В троллейбусе Капля сказала:
— Он тоже должен был ответить: «До осени».
Котовский и магия
В предотъездной суете коту нашему удалось осуществить, наконец, свое давным-давно вымечтанное намерение.
Кота нашего звали Котовский, имя-отчество — Кот Котович. Котенком и молодым котиком-подростком не желал он откликаться ни на одну кличку, ухом не вел, игнорировал, даже отворачивался, рыло, так сказать, воротил, — откликался только на слово «кот». Ну, мы и назвали его по полной программе.
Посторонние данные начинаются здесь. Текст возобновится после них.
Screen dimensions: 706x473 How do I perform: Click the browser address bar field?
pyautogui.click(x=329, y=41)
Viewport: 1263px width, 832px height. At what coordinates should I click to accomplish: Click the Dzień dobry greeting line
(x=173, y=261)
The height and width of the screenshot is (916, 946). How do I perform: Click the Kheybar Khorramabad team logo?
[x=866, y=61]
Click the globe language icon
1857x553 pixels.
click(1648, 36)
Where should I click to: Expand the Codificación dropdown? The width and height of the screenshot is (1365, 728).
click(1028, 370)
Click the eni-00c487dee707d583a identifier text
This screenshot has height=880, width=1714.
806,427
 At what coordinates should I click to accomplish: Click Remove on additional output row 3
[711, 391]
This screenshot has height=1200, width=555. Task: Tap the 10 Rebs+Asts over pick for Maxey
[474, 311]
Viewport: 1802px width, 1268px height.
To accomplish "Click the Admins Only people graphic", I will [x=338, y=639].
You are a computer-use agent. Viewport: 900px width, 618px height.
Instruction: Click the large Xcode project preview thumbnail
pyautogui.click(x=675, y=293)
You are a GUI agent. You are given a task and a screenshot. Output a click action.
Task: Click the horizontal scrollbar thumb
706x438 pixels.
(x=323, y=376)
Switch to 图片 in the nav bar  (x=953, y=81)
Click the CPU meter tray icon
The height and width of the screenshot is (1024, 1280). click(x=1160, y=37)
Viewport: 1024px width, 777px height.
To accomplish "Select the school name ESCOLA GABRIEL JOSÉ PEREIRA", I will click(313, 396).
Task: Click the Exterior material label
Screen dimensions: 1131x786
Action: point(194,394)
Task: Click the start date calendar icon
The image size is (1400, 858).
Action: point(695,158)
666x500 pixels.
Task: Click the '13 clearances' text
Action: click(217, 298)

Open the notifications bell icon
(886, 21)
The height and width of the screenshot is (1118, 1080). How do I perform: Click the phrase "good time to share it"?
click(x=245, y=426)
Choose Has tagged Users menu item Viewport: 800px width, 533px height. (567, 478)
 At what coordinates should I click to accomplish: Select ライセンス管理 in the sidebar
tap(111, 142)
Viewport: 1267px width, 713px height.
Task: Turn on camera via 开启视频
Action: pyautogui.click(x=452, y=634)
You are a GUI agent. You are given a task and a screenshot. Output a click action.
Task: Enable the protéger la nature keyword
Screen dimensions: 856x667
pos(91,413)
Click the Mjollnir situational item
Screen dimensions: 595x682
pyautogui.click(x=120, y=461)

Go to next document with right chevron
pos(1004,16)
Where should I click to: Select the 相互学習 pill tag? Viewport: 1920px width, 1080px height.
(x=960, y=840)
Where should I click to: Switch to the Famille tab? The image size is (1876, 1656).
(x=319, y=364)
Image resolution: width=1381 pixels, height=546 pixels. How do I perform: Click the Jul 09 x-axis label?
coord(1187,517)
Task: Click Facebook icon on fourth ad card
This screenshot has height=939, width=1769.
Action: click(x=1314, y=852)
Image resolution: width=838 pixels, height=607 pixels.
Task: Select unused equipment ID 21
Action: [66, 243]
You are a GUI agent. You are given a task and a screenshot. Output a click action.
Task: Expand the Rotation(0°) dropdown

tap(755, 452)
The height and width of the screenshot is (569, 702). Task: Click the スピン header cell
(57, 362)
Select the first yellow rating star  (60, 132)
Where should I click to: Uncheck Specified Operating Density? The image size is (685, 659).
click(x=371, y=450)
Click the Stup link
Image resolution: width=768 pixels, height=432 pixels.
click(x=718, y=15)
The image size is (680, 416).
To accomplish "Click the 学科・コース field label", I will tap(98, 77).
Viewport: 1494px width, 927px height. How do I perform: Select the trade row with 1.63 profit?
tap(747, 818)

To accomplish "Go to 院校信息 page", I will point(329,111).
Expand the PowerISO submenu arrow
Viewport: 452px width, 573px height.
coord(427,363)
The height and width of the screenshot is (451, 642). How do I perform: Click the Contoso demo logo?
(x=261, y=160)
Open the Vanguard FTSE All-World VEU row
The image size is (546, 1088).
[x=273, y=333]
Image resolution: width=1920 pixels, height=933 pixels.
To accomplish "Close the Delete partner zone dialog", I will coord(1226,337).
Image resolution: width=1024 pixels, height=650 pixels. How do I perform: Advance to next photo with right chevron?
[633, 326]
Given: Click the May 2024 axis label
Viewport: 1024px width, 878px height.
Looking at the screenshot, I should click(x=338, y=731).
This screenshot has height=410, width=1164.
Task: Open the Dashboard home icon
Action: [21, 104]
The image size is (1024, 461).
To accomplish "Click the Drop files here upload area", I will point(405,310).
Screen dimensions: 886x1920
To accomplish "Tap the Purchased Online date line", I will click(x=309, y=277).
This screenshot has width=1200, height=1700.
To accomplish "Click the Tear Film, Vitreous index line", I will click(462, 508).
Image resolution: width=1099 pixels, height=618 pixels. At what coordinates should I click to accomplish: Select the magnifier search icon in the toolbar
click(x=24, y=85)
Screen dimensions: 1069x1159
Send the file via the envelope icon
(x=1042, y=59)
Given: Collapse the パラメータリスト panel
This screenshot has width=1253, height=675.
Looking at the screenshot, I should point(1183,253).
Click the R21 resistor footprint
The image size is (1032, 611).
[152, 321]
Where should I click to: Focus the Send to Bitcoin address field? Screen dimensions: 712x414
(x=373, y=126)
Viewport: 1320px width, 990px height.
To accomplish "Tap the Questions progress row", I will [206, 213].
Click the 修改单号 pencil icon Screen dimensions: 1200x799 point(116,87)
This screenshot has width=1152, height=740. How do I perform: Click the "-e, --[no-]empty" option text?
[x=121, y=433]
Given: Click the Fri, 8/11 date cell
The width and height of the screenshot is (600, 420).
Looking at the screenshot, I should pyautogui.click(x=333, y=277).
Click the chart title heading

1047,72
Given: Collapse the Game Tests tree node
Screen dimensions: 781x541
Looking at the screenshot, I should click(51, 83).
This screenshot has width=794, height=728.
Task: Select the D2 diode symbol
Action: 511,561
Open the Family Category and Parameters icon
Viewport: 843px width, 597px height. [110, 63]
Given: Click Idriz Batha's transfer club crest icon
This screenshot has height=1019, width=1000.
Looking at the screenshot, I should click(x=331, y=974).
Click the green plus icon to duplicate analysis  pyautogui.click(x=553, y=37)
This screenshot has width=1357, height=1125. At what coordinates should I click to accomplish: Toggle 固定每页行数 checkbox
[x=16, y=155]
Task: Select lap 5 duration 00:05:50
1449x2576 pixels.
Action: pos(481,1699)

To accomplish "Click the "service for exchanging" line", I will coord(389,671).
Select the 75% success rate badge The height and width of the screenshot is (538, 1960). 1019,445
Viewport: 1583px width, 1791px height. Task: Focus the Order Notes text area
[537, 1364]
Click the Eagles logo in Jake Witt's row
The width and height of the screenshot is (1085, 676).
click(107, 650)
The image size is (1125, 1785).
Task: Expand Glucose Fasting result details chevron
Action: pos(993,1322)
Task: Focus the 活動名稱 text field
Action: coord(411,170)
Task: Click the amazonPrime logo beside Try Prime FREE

Отследив недреманным ястребиным оком туманный стеклянный шарик из заповедного кинематического автомата, Котовский вскочил на край бюро, сшиб лапой шарик, погнал его к цели, Нина только вскрикнуть успела, а уж кот, паршивец, точным ударом загнал шарик в лузу дыры, единственной дыры в полу, незаделанному хвостику щели на порожке кухни, с которой он предварительно неусыпными трудами отодрал краешек линолеума. Шарик пополнил мышиные сокровища, некогда описанные Каплей в одном из первых романов ее, стал главным сокровищем Мышиного Короля. Котовский сидел, жмурясь, покачиваясь от счастья. Он даже не протестовал, когда его загнали в переноску и понесли наподобие саквояжа в джип, на котором друг мой перевозил нас на дачу. На сей раз животное молчало всю дорогу, ни одного вопля-подвыва, видимо, счастье расправы с шариком переполняло его.
Изба наша всегда отсыревала за зиму, надо было протопить печи, открыв настежь окна и двери. Сосед, дед Онисифор, двоюродный дядя привезшего нас друга моего, к нашему приезду подмел дорожки у нашего дома; так мы и заселились в летнюю жизнь раньше лета.
Художники были на месте, пришли с этюдов, поприветствовали нас. Дачники из Москвы не ожидались в это лето, отправились на какие-то теплые острова в океане показать детям пальмы.
Кот ел траву у дома, валялся в старой Каплиной песочнице на солнышке. В сенцах Нина постелила его коврик, на котором он и лежал, когда мы вечером пошли спать. Кошачий леток в нижней части входной двери — я гордился своим дизайном, дверца открывалась и туда, и сюда, распахивалась на вход и на выход, смотря с какой стороны головой животное его боднет.